Millions of dollars are being spent to sway members of Congress on this issue, and lawmakers are likely to settle it within the next year. If regulations limiting tiered Internet services become law, nothing much will change for consumers. If the principle isn’t codified, however, the decks will be clear for the nation’s largest Internet service providers – the cable and telephone companies – to create a “pay for play” Internet.
What might this two-tiered model look like? The cable and telephone companies haven’t been explicit about their plans for offering faster access to higher-paying customers; but using documents from network hardware and software makers, such as Cisco Systems, it’s possible to construct a snapshot of how a tiered Internet would work – and what it would be like to use it.
For one thing, a next-generation Internet with premium toll “roadways” would be fundamentally unlike the current network, which was not engineered to separate traffic into faster and slower pathways.
Under the standard Internet Protocol, information hops across the Web from node to node in small bundles, called packets, each bearing the address of its destination. And these nodes are indifferent about the content of packets; packets that belong to an instant message between two love-struck 14-year-olds are handled with the same care and swiftness as a video conference between two multi-national corporations.
A tiered network would need to discriminate between such differing types of content.
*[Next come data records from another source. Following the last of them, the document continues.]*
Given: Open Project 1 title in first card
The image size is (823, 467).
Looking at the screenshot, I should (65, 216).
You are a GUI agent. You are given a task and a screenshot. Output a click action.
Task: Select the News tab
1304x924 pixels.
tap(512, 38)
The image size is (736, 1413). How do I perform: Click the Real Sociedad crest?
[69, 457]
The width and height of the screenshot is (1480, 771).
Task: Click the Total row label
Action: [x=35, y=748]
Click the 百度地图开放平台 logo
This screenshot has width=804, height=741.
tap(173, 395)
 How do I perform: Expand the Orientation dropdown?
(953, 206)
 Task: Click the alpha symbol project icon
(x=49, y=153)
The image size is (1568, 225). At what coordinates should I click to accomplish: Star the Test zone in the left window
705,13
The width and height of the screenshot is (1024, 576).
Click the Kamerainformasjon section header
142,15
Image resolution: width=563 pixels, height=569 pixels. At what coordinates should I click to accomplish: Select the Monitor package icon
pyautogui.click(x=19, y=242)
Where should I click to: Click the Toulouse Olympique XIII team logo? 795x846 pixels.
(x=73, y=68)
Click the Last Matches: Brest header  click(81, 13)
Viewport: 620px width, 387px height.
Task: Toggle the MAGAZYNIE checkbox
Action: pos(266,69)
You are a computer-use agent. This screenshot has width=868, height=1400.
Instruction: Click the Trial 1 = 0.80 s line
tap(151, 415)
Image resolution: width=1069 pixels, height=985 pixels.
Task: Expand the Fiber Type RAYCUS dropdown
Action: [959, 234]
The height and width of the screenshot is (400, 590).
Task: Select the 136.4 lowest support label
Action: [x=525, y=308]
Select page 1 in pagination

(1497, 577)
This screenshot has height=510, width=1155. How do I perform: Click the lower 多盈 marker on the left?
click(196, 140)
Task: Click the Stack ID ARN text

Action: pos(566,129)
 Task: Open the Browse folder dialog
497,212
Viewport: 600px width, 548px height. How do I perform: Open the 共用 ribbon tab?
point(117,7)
It would have to identify the person requesting or providing a service, and verify that they had paid to use the ISP’s “fast lanes.” It would also have to recognize what types of online applications a user wants to run and what types of content they’ve requested – whether e-mail, video or photo downloads, streaming music, or a voice-over-Internet phone call. Furthermore, it would have to instantly switch each type of traffic to the appropriate pathway, reserving the fastest routes for data such as voice calls that must arrive on time. And, finally, it would have to track usage, charging the consumer or the provider (or both) accordingly.
Cisco, whose networking equipment is used by many ISPs, is working on an “intelligent networking” system designed to handle all of these tasks. In essence, its system wraps extra information around traditional Internet Protocol packets, identifying not just where packets are going, but who is using them and what they contain. Cisco hopes to sell equipment and software compatible with its “Service Exchange Framework” to both ISPs and providers of Internet applications and content.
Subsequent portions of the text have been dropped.